About this exercise - Reproduce the entries shown below only from the line with "This screenshot has width=1169, height=588." down to the line with "This screenshot has height=526, width=902.", keeping both end lines and copying each one exactly.

Given information -
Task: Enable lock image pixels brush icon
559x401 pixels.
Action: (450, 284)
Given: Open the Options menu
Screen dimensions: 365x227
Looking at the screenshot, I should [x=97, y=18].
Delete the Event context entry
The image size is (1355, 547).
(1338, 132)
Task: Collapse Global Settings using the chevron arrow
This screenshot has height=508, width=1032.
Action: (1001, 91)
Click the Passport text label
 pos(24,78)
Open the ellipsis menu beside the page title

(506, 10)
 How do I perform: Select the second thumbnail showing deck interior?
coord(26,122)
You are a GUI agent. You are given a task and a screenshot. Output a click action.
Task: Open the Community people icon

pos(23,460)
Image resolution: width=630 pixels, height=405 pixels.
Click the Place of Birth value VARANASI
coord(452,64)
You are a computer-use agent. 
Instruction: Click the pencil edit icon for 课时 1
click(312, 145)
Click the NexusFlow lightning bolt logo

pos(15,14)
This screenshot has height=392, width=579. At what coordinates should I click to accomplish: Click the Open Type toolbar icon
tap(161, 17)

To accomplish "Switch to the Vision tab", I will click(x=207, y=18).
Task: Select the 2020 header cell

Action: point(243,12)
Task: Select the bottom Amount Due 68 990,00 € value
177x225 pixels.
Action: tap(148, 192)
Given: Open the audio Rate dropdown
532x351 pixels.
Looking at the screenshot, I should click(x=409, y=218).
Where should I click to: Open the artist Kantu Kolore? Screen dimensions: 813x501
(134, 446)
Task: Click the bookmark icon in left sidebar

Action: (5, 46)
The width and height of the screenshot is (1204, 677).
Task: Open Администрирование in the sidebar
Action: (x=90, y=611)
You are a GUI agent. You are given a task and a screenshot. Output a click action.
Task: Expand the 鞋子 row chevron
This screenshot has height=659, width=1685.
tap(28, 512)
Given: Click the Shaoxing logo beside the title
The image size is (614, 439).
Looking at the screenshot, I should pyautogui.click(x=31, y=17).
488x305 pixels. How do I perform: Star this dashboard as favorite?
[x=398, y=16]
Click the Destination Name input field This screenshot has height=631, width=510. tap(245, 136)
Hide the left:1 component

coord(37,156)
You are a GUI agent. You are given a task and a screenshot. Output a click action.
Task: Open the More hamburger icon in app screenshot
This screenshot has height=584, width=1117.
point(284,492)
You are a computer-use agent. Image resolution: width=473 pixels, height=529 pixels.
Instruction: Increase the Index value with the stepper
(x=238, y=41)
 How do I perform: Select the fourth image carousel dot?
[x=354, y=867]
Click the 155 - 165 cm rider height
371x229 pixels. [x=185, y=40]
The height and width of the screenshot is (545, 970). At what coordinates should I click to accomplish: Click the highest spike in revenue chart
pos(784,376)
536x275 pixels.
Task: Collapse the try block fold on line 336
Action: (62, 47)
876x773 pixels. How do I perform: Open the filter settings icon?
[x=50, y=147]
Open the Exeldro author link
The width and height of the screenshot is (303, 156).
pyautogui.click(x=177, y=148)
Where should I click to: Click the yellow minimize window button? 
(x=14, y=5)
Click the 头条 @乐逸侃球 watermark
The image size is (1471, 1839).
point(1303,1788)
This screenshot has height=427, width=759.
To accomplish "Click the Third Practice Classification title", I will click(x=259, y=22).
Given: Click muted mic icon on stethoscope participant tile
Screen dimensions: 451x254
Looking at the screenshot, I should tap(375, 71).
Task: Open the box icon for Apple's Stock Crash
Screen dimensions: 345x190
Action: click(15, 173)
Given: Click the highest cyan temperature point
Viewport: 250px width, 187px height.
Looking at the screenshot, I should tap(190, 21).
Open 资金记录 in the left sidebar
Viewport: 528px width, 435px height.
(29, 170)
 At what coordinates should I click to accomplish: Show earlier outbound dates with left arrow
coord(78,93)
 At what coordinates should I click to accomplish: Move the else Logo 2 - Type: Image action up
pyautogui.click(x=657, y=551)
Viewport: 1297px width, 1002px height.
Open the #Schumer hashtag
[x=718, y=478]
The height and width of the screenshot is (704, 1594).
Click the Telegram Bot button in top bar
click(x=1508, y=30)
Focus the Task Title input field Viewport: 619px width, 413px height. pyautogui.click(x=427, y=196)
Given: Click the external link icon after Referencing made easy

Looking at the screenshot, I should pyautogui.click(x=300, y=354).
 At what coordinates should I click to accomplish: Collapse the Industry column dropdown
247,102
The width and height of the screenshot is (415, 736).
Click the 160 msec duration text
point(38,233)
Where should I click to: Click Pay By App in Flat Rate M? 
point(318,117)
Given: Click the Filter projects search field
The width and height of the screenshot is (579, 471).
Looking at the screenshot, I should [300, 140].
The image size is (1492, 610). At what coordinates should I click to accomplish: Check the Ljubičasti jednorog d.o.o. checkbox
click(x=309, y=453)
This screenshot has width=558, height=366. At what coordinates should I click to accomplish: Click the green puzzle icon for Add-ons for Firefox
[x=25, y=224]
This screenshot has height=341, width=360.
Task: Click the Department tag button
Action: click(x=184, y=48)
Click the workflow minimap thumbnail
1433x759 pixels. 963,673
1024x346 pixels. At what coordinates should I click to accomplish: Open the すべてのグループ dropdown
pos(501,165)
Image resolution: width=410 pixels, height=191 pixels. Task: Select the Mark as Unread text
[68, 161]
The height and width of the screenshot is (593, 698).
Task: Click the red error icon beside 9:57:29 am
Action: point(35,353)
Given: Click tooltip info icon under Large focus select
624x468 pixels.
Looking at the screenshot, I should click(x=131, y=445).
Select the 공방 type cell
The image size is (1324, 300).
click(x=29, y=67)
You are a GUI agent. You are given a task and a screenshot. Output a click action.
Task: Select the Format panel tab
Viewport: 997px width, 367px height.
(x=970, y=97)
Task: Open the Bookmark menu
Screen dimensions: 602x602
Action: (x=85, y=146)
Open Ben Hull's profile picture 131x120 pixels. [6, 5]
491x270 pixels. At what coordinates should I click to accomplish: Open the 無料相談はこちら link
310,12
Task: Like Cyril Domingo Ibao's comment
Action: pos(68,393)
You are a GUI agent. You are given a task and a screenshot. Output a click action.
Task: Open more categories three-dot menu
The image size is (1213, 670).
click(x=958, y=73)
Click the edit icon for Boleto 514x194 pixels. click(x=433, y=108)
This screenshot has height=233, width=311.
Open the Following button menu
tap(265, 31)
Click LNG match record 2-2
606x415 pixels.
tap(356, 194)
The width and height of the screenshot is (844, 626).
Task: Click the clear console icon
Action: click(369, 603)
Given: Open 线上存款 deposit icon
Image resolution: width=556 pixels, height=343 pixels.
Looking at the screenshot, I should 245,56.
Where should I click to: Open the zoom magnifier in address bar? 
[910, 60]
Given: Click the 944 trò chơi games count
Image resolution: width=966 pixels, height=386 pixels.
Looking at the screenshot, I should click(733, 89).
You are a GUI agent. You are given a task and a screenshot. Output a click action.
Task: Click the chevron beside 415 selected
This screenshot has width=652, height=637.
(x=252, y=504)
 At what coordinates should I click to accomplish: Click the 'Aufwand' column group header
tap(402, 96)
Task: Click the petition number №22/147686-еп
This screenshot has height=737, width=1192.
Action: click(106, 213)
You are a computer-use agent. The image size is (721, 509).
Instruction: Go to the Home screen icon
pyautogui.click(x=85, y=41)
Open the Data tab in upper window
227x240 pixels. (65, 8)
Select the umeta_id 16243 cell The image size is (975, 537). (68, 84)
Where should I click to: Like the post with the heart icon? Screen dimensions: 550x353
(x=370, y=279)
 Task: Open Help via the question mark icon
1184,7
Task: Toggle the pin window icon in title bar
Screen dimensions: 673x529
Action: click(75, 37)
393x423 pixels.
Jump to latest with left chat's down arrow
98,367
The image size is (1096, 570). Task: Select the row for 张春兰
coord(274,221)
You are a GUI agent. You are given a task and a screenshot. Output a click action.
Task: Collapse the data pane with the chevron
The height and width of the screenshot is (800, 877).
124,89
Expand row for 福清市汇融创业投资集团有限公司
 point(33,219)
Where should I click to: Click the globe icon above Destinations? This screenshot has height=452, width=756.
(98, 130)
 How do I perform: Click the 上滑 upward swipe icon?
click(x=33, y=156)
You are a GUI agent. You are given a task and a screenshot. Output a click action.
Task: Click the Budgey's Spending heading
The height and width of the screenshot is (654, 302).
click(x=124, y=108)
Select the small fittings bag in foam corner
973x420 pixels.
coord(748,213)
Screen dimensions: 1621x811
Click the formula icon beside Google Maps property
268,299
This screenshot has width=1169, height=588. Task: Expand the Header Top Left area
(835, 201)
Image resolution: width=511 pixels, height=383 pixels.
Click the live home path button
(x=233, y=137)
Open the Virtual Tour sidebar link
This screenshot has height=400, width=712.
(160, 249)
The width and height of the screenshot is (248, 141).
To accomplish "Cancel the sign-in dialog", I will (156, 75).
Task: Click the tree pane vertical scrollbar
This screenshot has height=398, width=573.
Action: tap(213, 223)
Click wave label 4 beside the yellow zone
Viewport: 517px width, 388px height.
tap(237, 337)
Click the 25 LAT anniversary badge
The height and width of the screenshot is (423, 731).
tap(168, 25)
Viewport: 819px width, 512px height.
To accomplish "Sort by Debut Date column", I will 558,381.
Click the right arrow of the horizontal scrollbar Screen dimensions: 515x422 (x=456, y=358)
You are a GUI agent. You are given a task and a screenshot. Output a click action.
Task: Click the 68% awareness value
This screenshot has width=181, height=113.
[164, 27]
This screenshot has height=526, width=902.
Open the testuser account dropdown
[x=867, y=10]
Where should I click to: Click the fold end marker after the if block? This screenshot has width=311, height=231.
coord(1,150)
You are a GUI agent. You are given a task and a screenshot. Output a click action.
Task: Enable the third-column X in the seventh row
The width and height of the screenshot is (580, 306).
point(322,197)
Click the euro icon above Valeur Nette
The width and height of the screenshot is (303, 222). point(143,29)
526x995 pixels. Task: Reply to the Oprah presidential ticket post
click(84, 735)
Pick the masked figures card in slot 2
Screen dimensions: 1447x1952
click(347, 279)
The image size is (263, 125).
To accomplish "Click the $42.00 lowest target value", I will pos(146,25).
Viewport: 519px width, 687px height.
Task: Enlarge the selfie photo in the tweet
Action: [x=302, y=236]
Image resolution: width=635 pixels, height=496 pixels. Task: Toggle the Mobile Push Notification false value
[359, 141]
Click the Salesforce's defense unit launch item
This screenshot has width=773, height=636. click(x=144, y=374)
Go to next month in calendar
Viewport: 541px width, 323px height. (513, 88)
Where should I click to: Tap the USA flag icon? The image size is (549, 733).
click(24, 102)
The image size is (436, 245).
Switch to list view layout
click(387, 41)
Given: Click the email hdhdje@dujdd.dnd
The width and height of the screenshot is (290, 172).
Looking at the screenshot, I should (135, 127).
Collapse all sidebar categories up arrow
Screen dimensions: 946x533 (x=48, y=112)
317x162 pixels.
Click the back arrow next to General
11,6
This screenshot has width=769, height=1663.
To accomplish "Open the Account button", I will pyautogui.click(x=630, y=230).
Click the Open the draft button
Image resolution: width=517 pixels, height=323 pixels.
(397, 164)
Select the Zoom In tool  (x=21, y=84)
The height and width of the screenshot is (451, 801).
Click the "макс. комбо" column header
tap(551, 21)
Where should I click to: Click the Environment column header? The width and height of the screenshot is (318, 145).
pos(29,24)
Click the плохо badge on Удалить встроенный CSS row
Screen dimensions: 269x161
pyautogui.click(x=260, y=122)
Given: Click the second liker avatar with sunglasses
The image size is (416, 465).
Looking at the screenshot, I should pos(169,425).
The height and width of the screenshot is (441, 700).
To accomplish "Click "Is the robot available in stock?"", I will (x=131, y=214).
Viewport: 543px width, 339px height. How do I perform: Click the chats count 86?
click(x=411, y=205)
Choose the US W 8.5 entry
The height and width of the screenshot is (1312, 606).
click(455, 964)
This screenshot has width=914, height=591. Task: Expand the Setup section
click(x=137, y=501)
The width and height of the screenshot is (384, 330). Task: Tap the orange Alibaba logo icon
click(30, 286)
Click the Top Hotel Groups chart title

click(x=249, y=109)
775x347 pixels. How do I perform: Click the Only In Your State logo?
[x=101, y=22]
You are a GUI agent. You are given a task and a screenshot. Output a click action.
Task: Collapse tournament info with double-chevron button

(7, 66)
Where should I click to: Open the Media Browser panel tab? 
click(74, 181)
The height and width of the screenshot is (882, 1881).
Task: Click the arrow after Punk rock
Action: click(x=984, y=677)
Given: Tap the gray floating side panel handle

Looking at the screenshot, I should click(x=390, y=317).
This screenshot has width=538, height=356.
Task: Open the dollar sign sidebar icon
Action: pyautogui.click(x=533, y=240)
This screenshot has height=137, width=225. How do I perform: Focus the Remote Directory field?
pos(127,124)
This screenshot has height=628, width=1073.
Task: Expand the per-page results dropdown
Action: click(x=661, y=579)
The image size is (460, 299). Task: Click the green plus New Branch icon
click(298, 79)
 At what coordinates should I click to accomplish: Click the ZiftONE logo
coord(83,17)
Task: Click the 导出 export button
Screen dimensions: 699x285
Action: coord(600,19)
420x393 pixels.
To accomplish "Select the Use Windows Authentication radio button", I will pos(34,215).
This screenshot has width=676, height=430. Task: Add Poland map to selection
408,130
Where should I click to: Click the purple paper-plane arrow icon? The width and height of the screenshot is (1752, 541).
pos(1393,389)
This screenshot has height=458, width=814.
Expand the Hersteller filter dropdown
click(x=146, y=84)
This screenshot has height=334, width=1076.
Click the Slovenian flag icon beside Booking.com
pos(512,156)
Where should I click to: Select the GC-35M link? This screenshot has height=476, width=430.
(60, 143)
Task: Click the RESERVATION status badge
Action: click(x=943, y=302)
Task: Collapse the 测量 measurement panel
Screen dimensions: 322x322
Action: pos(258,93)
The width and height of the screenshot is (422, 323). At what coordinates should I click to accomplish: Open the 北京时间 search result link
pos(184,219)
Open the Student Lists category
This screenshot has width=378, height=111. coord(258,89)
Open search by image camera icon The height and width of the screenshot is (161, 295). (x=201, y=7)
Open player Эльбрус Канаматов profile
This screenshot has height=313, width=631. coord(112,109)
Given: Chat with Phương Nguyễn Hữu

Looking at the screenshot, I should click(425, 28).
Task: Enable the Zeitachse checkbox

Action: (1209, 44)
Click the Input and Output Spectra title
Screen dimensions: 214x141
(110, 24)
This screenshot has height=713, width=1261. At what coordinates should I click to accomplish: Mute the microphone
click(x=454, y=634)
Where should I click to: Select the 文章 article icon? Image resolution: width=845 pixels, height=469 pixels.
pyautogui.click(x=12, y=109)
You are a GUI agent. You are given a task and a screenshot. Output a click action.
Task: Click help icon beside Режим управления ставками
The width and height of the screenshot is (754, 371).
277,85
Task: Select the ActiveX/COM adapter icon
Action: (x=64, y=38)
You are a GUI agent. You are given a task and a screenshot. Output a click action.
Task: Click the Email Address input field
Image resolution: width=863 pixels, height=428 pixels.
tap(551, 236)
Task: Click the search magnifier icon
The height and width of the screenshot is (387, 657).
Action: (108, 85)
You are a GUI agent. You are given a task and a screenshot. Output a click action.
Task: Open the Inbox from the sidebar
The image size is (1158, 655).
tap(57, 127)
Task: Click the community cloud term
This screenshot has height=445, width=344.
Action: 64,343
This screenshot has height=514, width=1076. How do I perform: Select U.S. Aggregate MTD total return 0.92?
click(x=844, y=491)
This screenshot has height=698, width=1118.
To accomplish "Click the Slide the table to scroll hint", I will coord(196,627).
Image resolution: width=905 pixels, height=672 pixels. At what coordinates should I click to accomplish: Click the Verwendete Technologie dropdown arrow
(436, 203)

Task answer -
This screenshot has width=1169, height=588. Task: Expand the Header Top Left area
(835, 201)
Image resolution: width=511 pixels, height=383 pixels.
Click the live home path button
(x=233, y=137)
Open the Virtual Tour sidebar link
This screenshot has height=400, width=712.
(160, 249)
The width and height of the screenshot is (248, 141).
To accomplish "Cancel the sign-in dialog", I will (156, 75).
Task: Click the tree pane vertical scrollbar
This screenshot has height=398, width=573.
Action: tap(213, 223)
Click wave label 4 beside the yellow zone
Viewport: 517px width, 388px height.
tap(237, 337)
Click the 25 LAT anniversary badge
The height and width of the screenshot is (423, 731).
tap(168, 25)
Viewport: 819px width, 512px height.
To accomplish "Sort by Debut Date column", I will 558,381.
Click the right arrow of the horizontal scrollbar Screen dimensions: 515x422 (x=456, y=358)
You are a GUI agent. You are given a task and a screenshot. Output a click action.
Task: Click the 68% awareness value
This screenshot has width=181, height=113.
[164, 27]
This screenshot has height=526, width=902.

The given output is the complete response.